Now we add the NPN transistor to control the buzzer. Connect the C pin to pin 3 on the Arduino using a green wire. Connect the B pin through a 560 ohm resistor to pin 6 which is the same pin used for the RGB red pin. Connect the E pin to the positive power rail using a green wire. Pin 3 just sends a small signal to the transistor and the transistor switches the buzzer on and off.

The code gives every pin a name so it's easy to read. seg is a list of the 7 display pins. nums is a table of which segments to turn on to draw each number or smiley. 1 means on and 0 means off.

setup() runs once at the start and sets all pins as input or output.

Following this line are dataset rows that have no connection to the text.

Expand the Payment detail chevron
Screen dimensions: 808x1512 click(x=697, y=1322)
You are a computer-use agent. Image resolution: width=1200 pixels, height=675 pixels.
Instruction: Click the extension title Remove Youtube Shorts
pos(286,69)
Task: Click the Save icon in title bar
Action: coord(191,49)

showNum() draws a number on the display. showColor() lights up an LED and plays its sound. allOff() turns everything off between flashes. checkButton() checks which button is pressed and returns -1 if nothing is pressed.

loop() is the actual game. It shows a smiley and waits for a button press to start. Then it picks a random pattern of 5 colors and goes round by round showing the pattern and waiting for the player to copy it. If you press the wrong button the RGB goes red and a lose sound plays. If you get all 5 rounds right the RGB turns purple and a win sound plays.

Credit for original code and inspiration HERE

Upload the code to your Arduino and press any button to start. The display shows a smiley face. Watch the LEDs carefully and remember the order they flash. Then press the buttons in the same order. Each round adds one more color to remember. Get all 5 rounds right and the RGB turns purple with a win sound. Press the wrong button and it flashes red with a lose sound and the game restarts.

When I started this project I looked at the rubric which had a list of Arduino project links. One of them was the Arduino Memory Game on Instructables and it immediately grabbed my attention because I always wanted to know how a memory game was built. I clicked on the link which took me to a project by TarundeepK. It used 4 LEDs, 4 buttons, a buzzer, a 7-segment display, and an RGB LED which was pretty close to what I wanted to build.

I used that project as my starting point and reference for how to wire everything up and how the game should work. But I made several changes. I used only 3 LEDs and 3 buttons instead of 4. I also rewrote the code from scratch using arrays and for loops to make it shorter and cleaner. On top of that I added an NPN transistor to control the buzzer which the original project did not have.

TarundeepK. "Arduino Memory Game." Instructables, 4 Feb. 2021, www.instructables.com/ARDUINO-MEMORY-GAME-2/

Arduino Reference. tone(). https://www.arduino.cc/reference/en/language/functions/advanced-io/tone/

Arduino Reference. digitalWrite(). https://www.arduino.cc/reference/en/language/functions/digital-io/digitalwrite/

Here are some mistakes to watch out for when building this project.

1. Transistor pins wrong — the 2N3904 has 3 pins C, B, and E. Mix them up and the buzzer won't work. Always look up the pinout first.
2. Buzzer positive leg not connected to 5V — if it's floating the buzzer won't make any sound at all.
3. LED in backwards — the longer leg is positive and goes to the Arduino pin. Shorter leg goes to ground.
4. Wrong resistor value — use 330 ohm for LEDs, 560 ohm for RGB, display, and transistor base.
5. 7-segment pins wrong — wrong pin means wrong segments light up and wrong numbers show. Check which segment matches which pin before wiring.

Resistors limit shows much current flows through a component. Without them the LED would burn out or the Arduino pin would get damaged. In this project 330 ohm resistors are used for the LEDs and 560 ohm for the RGB and display.

Current sinking is when current flows into a pin instead of out of it. The transistor handles this for the buzzer. Pin 3 sends a small signal to the base and the transistor does the rest, the Arduino never carries the full buzzer current.

PWM means the pin switches on and off really fast to control power levels. Pins 5 and 6 use PWM for the RGB LED which is why they have the ~ symbol on the Arduino. The buzzer also uses PWM through tone() to play different pitches.